Since then, I have witnessed a new array of scenes: shoulder dystocia, postpartum hemorrhage, uterine rupture, pre-eclamptic seizures, and placenta accreta … and that is just the clinical lineup! The socioeconomic variance from where I started now includes maternal substance abuse, mental retardation, homelessness, incarceration, and prostitution, often nested into a state of extreme poverty. My job experience routinely reminds me that not every baby is planned or wanted, and not every baby has parents who are spiritually and financially ready to parent.
I still fiercely protect the concept of normal, physiologic birth and honor a woman’s right to participate in her care. If a waterbirth patient rolls up to triage, I will jump at the chance of being the nurse in that room. If a woman’s water bag broke 37 hours ago and she is refusing medication against medical advice, go ahead and assign me to her. If a family wants to use a certain type of scent, music, or mood in the birth room, I dig it — hand me the lavender oil and the iPod mix. And with everything in myself, I still intend on having completely un-medicated births for my own babies.
Recently I was privileged to be the nurse for one of the simplest, sweetest, most uncomplicated births I’ve ever seen, and a major bonus for me: with one of my greatest midwife mentors. It profoundly reminded me that normal birth can happen in the hospital, and that you aren’t automatically stuck with needles and drugs and impatience just by virtue of walking through the institutional doors.
The unplanned part of the journey is that I like high-risk birth too. I feel as comfortable standing in the operating room as I do sitting next to the waterbirth tub, and believe-you-me, I did not see that coming. But here’s the part that’s cool: the statement is reversible. I can still do normal. I still believe in normal. I still want normal. I just know how to change costumes if the scene takes an unexpected turn. I feel like I’m participating in a new generation of nurses who read and cherish Ina May’s Guide to Childbirth, and know how to keep a sterile field sterile at the same time. Sara B and Caroline, thank you for showing me the way to duality. And Missy, thank you for taking new nurses under your wing (even the super hippie ones) and being such a kind and thorough high risk teacher. The gratitude list is endless; I feel quite blessed to be amongst such a large network of incredible mentors.

» **WORK TASK**
Continue the nurse's reflection above on normal and high-risk birth, starting after its final sentence.

(Extracted records)
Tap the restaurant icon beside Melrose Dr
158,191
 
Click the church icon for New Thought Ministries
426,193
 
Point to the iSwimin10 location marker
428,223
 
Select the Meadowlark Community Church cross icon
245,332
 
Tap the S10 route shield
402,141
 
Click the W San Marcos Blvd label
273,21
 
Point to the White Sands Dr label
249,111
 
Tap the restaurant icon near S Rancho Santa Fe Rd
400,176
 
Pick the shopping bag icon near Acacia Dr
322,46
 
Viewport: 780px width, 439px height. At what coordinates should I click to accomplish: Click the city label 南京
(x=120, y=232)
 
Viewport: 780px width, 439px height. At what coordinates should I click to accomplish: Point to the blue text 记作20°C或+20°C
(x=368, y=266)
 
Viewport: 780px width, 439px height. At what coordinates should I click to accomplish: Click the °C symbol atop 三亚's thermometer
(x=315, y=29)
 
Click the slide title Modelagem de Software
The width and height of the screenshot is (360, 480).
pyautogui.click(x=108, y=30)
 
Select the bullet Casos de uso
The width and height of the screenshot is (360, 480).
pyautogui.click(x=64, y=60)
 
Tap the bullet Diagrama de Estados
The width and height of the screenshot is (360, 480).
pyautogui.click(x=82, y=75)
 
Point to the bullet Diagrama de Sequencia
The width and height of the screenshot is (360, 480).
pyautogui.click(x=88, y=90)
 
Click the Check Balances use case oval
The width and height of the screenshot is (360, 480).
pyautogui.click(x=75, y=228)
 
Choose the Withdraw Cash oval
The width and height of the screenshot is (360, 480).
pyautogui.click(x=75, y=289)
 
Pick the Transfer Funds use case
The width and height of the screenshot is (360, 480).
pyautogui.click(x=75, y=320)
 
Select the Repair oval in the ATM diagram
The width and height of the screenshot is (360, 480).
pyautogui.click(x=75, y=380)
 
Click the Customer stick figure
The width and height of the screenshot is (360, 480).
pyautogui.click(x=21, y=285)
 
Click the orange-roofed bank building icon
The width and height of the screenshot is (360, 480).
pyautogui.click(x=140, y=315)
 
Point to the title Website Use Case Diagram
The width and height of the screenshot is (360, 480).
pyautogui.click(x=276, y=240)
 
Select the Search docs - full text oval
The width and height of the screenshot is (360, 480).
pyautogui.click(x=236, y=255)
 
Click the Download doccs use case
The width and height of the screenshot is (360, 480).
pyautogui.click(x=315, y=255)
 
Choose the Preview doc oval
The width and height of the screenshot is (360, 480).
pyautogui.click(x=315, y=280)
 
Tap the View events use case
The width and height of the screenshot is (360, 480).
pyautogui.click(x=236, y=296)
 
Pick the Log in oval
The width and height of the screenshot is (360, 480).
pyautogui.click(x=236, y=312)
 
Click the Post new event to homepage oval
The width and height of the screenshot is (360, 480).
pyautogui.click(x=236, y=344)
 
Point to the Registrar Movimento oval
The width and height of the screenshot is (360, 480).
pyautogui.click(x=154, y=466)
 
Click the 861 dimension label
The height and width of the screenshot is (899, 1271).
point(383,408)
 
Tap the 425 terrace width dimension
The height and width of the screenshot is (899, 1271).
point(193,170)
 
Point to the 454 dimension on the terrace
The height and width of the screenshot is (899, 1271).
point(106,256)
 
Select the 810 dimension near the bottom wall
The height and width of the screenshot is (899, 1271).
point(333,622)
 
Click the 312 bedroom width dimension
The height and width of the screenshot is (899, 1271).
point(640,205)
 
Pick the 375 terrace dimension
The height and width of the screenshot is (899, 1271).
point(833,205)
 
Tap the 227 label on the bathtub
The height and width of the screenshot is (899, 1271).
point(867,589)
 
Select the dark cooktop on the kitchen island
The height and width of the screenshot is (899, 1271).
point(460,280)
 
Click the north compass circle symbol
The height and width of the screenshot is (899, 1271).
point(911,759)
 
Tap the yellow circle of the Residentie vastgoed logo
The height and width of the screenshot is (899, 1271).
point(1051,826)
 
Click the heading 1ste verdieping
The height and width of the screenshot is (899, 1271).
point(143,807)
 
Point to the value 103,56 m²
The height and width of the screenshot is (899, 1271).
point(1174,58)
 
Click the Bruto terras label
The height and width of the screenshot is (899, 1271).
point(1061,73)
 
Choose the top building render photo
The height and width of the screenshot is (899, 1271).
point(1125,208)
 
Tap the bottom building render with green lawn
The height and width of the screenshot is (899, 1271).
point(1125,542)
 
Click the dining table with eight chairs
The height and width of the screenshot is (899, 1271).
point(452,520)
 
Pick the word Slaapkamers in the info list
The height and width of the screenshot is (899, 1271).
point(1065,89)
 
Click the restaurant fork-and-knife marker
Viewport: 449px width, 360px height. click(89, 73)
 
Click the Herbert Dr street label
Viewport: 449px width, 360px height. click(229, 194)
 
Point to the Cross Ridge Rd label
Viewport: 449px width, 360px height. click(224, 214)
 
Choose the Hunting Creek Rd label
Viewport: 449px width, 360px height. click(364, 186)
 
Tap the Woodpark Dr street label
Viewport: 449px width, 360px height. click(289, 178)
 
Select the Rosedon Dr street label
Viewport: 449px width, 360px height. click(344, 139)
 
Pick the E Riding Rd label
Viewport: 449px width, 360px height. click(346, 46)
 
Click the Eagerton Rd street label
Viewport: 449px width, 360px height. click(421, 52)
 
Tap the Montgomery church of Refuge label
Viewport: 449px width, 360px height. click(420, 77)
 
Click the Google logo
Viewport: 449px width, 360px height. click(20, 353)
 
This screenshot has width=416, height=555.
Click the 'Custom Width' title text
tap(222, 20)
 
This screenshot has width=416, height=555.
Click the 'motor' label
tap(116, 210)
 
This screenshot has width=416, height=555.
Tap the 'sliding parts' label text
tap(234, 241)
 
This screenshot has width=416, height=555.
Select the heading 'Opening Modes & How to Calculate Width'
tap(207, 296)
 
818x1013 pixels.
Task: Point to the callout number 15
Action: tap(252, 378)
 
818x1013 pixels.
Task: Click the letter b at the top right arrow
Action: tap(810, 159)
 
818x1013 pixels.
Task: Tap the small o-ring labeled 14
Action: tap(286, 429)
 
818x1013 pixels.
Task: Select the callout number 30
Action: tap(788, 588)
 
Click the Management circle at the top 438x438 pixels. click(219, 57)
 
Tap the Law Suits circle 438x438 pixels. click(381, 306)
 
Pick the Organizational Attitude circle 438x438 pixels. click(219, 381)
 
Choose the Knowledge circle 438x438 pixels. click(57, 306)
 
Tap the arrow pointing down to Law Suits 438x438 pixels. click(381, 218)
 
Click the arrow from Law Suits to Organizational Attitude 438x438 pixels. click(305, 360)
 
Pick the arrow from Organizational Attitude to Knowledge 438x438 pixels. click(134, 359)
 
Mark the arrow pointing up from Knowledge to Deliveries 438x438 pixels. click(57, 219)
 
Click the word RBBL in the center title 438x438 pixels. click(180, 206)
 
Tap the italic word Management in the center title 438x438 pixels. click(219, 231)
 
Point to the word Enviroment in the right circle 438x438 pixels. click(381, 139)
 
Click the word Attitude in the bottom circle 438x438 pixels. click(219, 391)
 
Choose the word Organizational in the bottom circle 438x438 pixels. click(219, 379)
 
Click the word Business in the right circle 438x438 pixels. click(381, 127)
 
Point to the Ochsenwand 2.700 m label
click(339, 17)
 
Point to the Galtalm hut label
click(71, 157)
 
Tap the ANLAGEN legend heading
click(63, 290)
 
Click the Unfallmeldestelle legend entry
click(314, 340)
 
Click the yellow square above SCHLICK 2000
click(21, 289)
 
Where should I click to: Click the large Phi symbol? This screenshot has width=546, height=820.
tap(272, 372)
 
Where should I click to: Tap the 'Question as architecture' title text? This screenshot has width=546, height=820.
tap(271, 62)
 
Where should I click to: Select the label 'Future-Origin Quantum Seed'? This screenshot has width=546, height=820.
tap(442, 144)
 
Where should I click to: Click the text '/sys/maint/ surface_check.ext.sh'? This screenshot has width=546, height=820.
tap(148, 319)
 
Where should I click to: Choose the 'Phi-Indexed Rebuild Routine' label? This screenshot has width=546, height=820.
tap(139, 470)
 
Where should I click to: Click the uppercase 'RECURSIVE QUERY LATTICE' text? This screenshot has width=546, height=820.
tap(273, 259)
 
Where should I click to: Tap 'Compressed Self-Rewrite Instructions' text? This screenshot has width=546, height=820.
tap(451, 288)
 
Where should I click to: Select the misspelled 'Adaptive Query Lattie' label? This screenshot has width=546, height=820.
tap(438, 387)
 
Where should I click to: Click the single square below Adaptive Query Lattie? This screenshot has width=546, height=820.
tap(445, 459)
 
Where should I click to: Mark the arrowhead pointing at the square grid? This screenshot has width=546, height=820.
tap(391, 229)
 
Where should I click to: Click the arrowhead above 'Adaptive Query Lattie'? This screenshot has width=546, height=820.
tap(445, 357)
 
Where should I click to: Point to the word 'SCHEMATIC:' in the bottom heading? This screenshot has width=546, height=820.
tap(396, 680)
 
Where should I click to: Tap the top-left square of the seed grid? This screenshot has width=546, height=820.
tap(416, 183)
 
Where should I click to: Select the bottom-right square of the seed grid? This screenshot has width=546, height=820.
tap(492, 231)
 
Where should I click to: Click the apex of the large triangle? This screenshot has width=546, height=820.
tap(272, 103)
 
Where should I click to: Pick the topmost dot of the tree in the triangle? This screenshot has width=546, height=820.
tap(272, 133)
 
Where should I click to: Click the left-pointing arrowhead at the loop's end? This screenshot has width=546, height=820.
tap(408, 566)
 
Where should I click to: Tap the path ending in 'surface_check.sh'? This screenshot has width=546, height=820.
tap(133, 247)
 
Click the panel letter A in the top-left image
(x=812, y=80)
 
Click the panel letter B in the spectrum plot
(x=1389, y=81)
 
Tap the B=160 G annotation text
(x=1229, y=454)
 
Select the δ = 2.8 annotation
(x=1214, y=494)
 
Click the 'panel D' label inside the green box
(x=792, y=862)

» **OUTPUT FOR THIS TASK**
One of my closest and oldest friends, who has been a joyful role model of parenting to watch over the last five years, has chosen home births with all of her children. I once sheepishly asked her, in so many words, if she thought I was “selling out” for working in the hospital and planning a career within the medical system.
Without hesitation, she said, “nah, I think the people there probably need you even more.” I had a similar conversation with Ina May Gaskin whilst driving her around Minneapolis during a conference that the U of M hosted. I figured, no better time than the present to ask your guru for a little endorsement of your life’s plan, right? She said, “Emily, we need more midwives in the United States. I don’t really think it matters where they work.”
Those two smart ladies might be onto something. There are lots of great homebirth midwives already practicing, already offering home birth as an option. I’m trying to bring some normal into the hospital. It doesn’t need to be a counterculture clash — when you’ve got people who are clinically sound but spiritually protective of birth as a transformational experience, you’re finding midwifery in the hospital just as righteously as you are at the farm.